The lifeways of hunter gatherers were certainly not easy, nor do they continue to be, even in the modern age. However, there once was a time when all of humankind subsisted by foraging and hunting for food, and though it wasn’t necessarily peaceful (and it certainly wasn’t perfect), there are many things that we could learn from this ancient way of living. While it wouldn’t be possible for the seven billion people that currently live on our planet to return to the hunter gatherer lifestyle, we could all stand to gain more knowledge of the natural state of human beings. Even many thousands of years later, we are still just as reliant on the rest of nature, regardless of whether or not we recognize it or even desire to accept it.


Aside from all the challenges we face today, with the threat of environmental catastrophe brought on by climate change, political upheaval, social unrest, racial tensions and police brutality, and social injustices of all kinds caused by failed economic policies, mass incarceration, and powerful corporate interests, we still have an opportunity to return to the land of the living. When we begin to wake up and remember who we are and where we came from, and consider where we’re going, we’ll gain a clearer picture of what we must do, as inhabitants of this magical place we call earth.


There is a concept involving the story of human history that is referred to as the Great Forgetting. What it involves is a sort of collective amnesia regarding the ancient past and the roots of humanity. As the theory goes:

“Paleontology made untenable the idea that humanity, agriculture, and civilization all began at roughly the same time. History and archaeology had put it beyond doubt that agriculture and civilization were just a few thousand years old, but paleontology put it beyond doubt that humanity was millions of years old. Paleontology made it impossible to believe that Man had been born an agriculturalist and a civilization-builder. Paleontology forced us to conclude that Man had been born something else entirely – a forager and a homeless nomad – and this is what had been forgotten in the Great Forgetting.”


What we need now is a Great Remembering, a revival, or an awakening that will bring us back into consciousness of who we were and what we are now, and will help us better understand what we need to become. Modern humans seem to have become completely detached from our natural surroundings. We can more easily identify with our machines and our technologies than we can with trees and other plants that sustain us and ceaselessly give us everything we need. But when we consider what was forgotten when we invented commerce and trade, cities and states and technologies for improving what was already perfect in the first place, then we’ll finally be able to reimagine what it means to be human again…

“We can hardly be surprised that the forgetting took place. On the contrary, it’s hard to imagine how it could have been avoided. It would have been necessary to hold on to the memory of our hunting/gathering past for five thousand years before anyone would have been capable of making a written record of it.

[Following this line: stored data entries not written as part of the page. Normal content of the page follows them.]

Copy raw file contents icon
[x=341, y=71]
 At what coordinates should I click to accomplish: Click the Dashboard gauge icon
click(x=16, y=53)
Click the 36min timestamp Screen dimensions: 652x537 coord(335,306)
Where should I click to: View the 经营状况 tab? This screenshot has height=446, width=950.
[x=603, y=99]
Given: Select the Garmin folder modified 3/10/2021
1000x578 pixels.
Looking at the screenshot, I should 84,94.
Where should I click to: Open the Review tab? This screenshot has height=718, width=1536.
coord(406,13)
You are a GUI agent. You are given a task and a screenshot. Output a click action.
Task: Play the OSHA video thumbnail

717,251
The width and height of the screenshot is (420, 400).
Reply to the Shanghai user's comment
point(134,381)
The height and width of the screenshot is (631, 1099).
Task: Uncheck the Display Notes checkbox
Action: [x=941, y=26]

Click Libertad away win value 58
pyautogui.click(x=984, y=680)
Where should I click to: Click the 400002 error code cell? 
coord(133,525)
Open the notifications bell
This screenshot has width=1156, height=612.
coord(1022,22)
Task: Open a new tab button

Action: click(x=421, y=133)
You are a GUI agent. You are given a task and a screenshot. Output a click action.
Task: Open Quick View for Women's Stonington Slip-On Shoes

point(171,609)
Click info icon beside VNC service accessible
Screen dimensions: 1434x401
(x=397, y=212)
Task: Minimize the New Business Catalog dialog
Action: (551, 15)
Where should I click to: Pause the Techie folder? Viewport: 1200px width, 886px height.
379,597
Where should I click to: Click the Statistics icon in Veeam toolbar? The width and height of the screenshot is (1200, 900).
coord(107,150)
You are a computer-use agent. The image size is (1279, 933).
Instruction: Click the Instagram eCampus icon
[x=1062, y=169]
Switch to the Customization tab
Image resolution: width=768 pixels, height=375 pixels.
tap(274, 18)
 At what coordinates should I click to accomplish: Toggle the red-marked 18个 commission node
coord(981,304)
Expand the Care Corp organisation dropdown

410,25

By the time anyone was ready to write the human story, the foundation events of our culture were ancient, ancient developments – but this didn’t make them unimaginable. On the contrary, they were quite easy to imagine, simply by extrapolating backward. It was obvious that the kingdoms and empires of the present were bigger and more populous than those of the past. It was obvious that the artisans of the present were more knowledgeable and skilled than artisans of the past. It was obvious that items available for sale and trade were more numerous in the present than in the past. No great feat of intellect was required to understand that, as one went further and further back in time, the population (and therefore the towns) would become smaller and smaller, crafts more and more primitive, and commerce more and more rudimentary. In fact, it was obvious that, if you went back far enough, you would come to a beginning in which there were no towns, no crafts, and no commerce.”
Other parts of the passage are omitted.